I think it's probably true to say this is my first real winter here in the Netherlands. Having lived here full time now since January 2001, I'm pretty sure there has been nothing like this in all that time. Personally, I find this intense cold quite hard to cope with, but it has its compensations, the principal one being that much of the surface water in the country - and there's a lot of it - is now completely frozen over. Although it means we boat people are a bit stuck (our friend Philip is stranded in a frozen canal in France), for the rest of the Dutch population it's as if their beloved winter sports have come to them. In fact they are flocking with unaccustomed and quite wildly enthusiastic joy to any stretch of ice they can find. They've all dug their skates out of cupboards long since assigned to 'cold' storage on account of global warming, and are taking jubilant advantage of a Dutch tradition also thought to have died from climate change: eating pea soup and drinking chocolate milk supplied from a small stand on the ice.

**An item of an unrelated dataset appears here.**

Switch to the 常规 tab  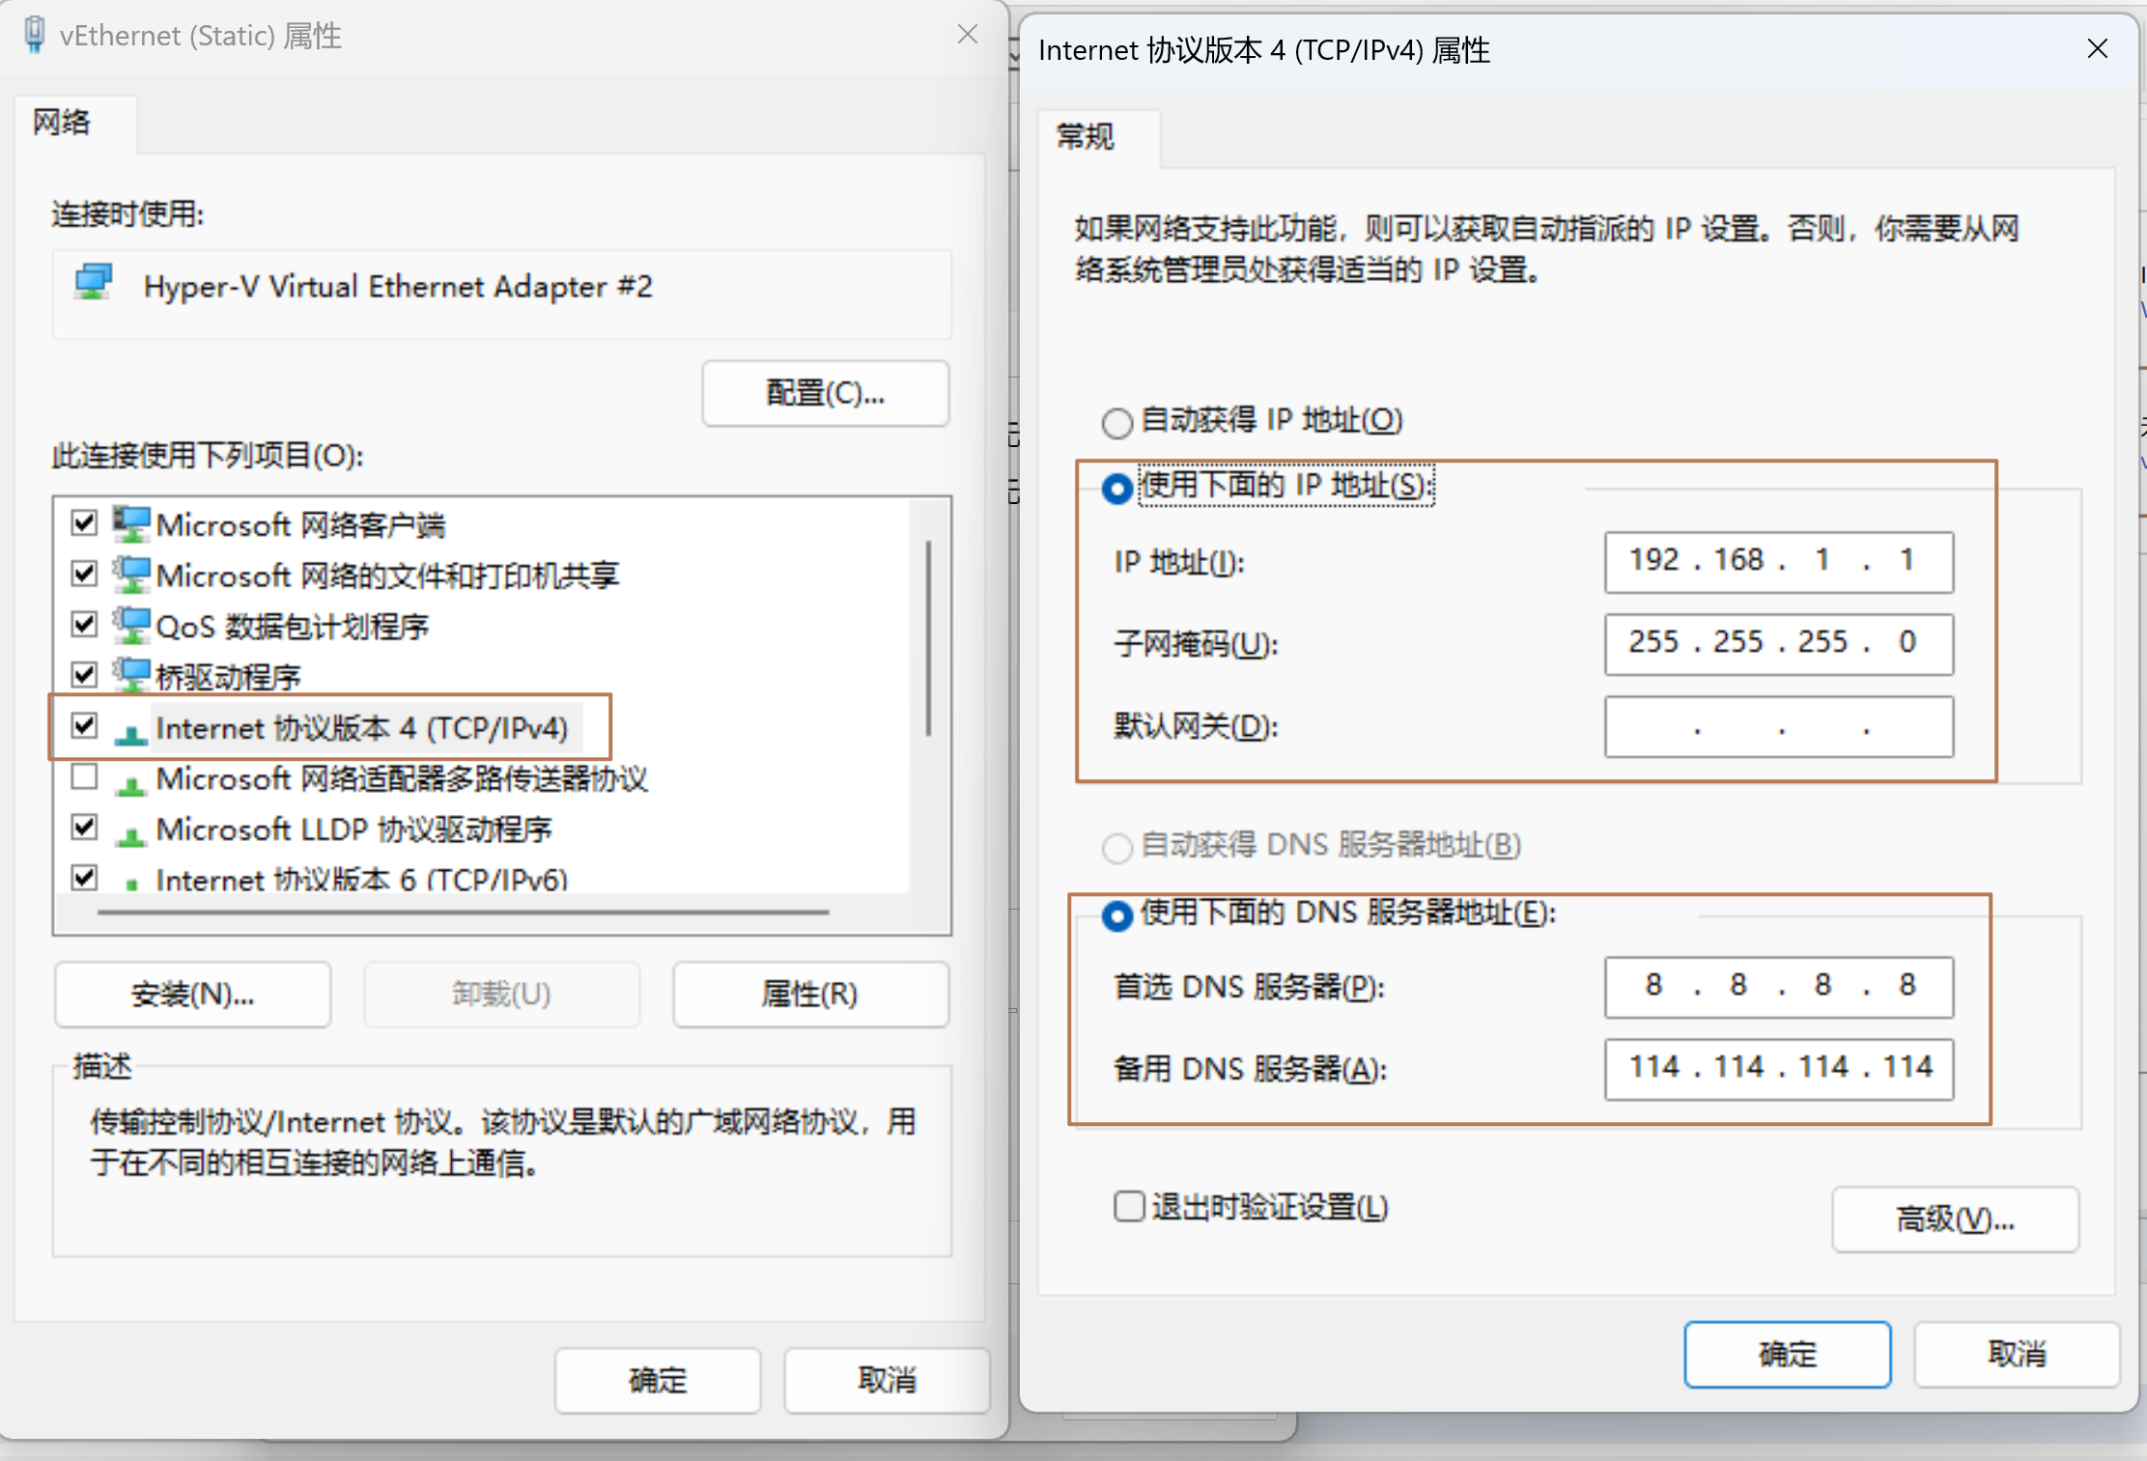[x=1086, y=137]
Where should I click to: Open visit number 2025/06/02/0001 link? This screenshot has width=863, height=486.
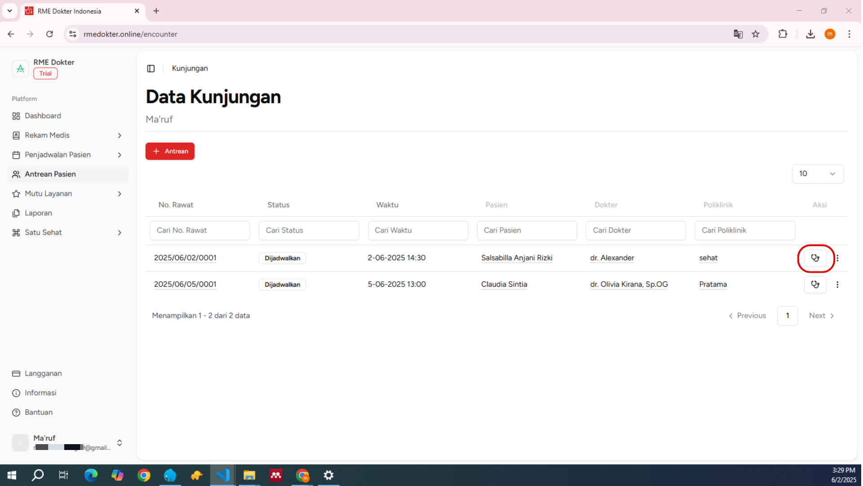point(185,258)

For me - well, I just love watching them. It's such a marvellous sight to see sometimes even lone skaters skimming gracefully over acres of natural ice, miles away from towns and commercialised ice rinks, just skating for the love of it. It really is very beautiful, and as the sun shines low in the sky, and the light leaves a pearly pink glow, casting golden shadows across this frozen world, I have to agree, it beats our usual mild but miserably soggy excuses for winter by a very long chalk.



The stunning photo at the top and these last two are Koos's. I think they just say it all. The other two are my takes on the winter scenery!